From e9b472dc9e31def5c8559c6d007fdf770d99d308 Mon Sep 17 00:00:00 2001
From: Matthias Schiffer <mschiffer@universe-factory.net>
Date: Fri, 4 Sep 2015 20:57:33 +0200
Subject: config: allow moving the 'on verify' clause into a peer group

---
 src/protocols/ec25519_fhmqvc/handshake.c | 8 +++++++-
 1 file changed, 7 insertions(+), 1 deletion(-)

(limited to 'src/protocols/ec25519_fhmqvc/handshake.c')

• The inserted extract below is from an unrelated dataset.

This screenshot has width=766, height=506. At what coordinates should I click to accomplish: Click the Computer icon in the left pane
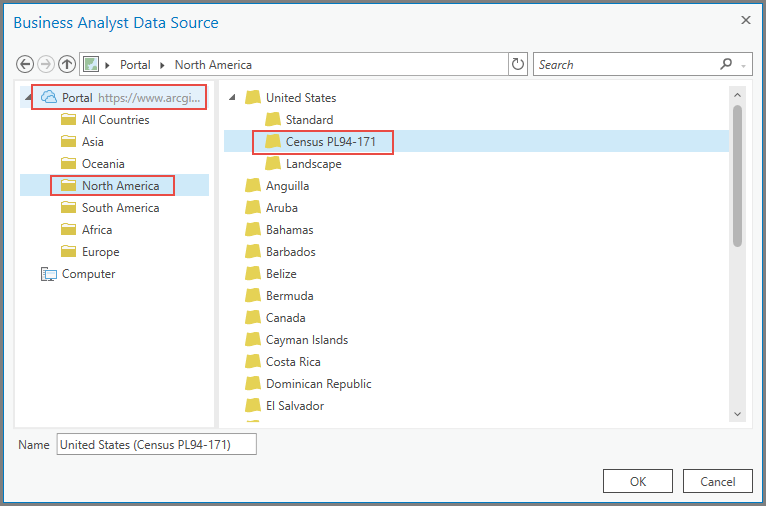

diff --git a/src/protocols/ec25519_fhmqvc/handshake.c b/src/protocols/ec25519_fhmqvc/handshake.c
index bef4385..0cbe15a 100644
--- a/src/protocols/ec25519_fhmqvc/handshake.c
+++ b/src/protocols/ec25519_fhmqvc/handshake.c
@@ -565,12 +565,18 @@ static fastd_peer_t * add_dynamic(fastd_socket_t *sock, const fastd_peer_address
 	}
 
 	fastd_peer_t *peer = fastd_new0(fastd_peer_t);
-	peer->group = conf.peer_group;
+	peer->group = conf.on_verify_group;
 	peer->config_state = CONFIG_DYNAMIC;
 
 	peer->key = fastd_new(fastd_protocol_key_t);
 	*peer->key = peer_key;
 
+	if (!fastd_peer_may_connect(peer)) {
+		pr_debug("not adding dynamic peer %P[%I] because of local constraints", peer, addr);
+		fastd_peer_free(peer);
+		return NULL;
+	}
+
 	if (!fastd_peer_add(peer))
 		exit_bug("failed to add dynamic peer");
 
-- 
cgit v1.2.3